*AUFGABEN*.
**a.** Von welchem Datum stammt der Beitrag des ARD-Faktenfinders, den der Text über Vandana Shiva kritisiert?
**b.** Fasse den Text über Vandana Shiva und den ARD-Faktenfinder in zwei Sätzen zusammen.
**c.** Setze den Text über Vandana Shiva und den ARD-Faktenfinder nach seinem letzten Satz fort.

*EXTRAHIERTER TEXT*.
++++++
Susanne Aigner für die Onlinezeitung Infosperber

ARD-Faktenfinder polemisiert gegen die Aktivistin, weil sie vor den Gefahren von Gentechnik und Agrarkonzernen warnt.

In einem Beitrag vom 13. Dezember 2022 kritisiert der ARD-Faktenfinder Vandana Shiva und deren Verhältnis zur Gentechnik. Dabei verdreht Autor Pascal Siggelkow die Tatsachen und unterstellt ihr Aussagen, die sie gar nicht gemacht hat. Es handelt sich um einen sonderbaren Faktencheck, weil die «Faktenchecker» keine wörtliche Tatsachen-Darstellungen von Shiva zitieren und dann widerlegen, sondern weil sie ihre Aussagen einfach pauschal in Frage stellen.
Der Neue-Erde-Verlag, der Bücher der Öko-Aktivistin veröffentlichte, verfasste eine Gegendarstellung. Im Folgenden werden die wichtigsten Argumente diskutiert.
++++++
*BEREITGESTELLTES MATERIAL*.

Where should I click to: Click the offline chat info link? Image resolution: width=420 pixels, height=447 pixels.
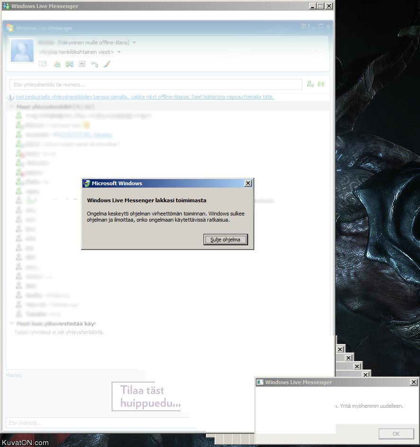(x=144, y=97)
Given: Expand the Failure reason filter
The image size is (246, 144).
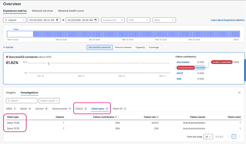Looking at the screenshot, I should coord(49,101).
++++++
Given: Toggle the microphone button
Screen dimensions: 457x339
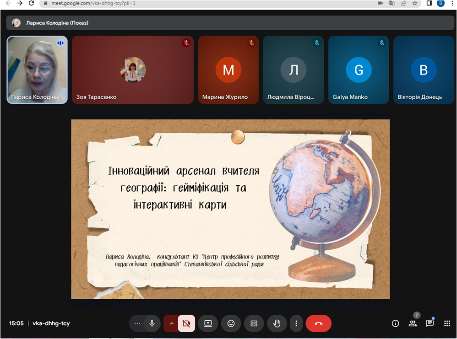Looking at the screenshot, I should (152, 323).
++++++
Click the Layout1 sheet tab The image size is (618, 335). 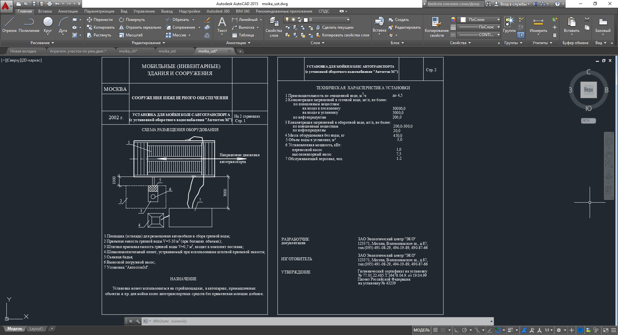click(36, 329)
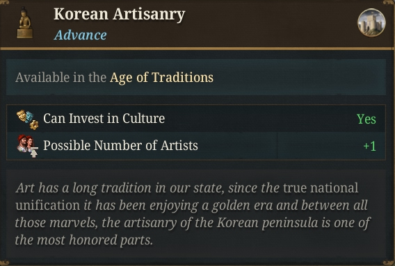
++++++
*ERGEBNISSE PRO AUFGABE*.
**a.** Vom 13. Dezember 2022.

**b.** In einem Beitrag vom 13. Dezember 2022 kritisiert der ARD-Faktenfinder Vandana Shiva wegen ihrer Warnungen vor Gentechnik und Agrarkonzernen, wobei Autor Pascal Siggelkow laut Text die Tatsachen verdreht und ihr Aussagen unterstellt, die sie nicht gemacht hat. Der Neue-Erde-Verlag, der Shivas Bücher veröffentlichte, verfasste dazu eine Gegendarstellung, deren wichtigste Argumente im Folgenden diskutiert werden.

**c.**
  • Natur wird kommerzialisiert

Zitat Vandana Shiva: «Die global operierende Unternehmen stehlen nicht nur die Ernte der Bauern, sie stehlen auch die Ernte der Natur – durch Genmanipulation und Patentierung von Lebewesen […] Wer mehr konsumiert als er braucht, wer die Natur aus Habgier ausbeutet, begeht ökologisch gesehen Diebstahl».1

Faktenfinder: Shiva wird oft als Widerstandskämpferin dargestellt – schliesslich legt sie sich seit Jahrzehnten mit den Grosskonzernen wie Monsanto (Bayer) in der Landwirtschaft an und propagiert einen Systemwechsel in der globalen Agrarökonomie. In ihren Augen ist grüne Gentechnik die «Totenglocke für Biodiversität und Landwirtschaft».

Richtig ist: Agrarkonzerne verkaufen den Bauern Gen-Saatgut, das die Bauern jedes Jahr neu kaufen müssen, und Pestizide. Finanzgiganten wie Black Rock und die Wall Street spekulieren mit Nahrung. Die Kleinbauern müssen die Kontrolle über das Saatgut wiedererlangen und auf ihren Feldern ihr eigenes Saatgut aussäen und vermehren können, wenn sie sich auch künftig selbst ernähren wollen.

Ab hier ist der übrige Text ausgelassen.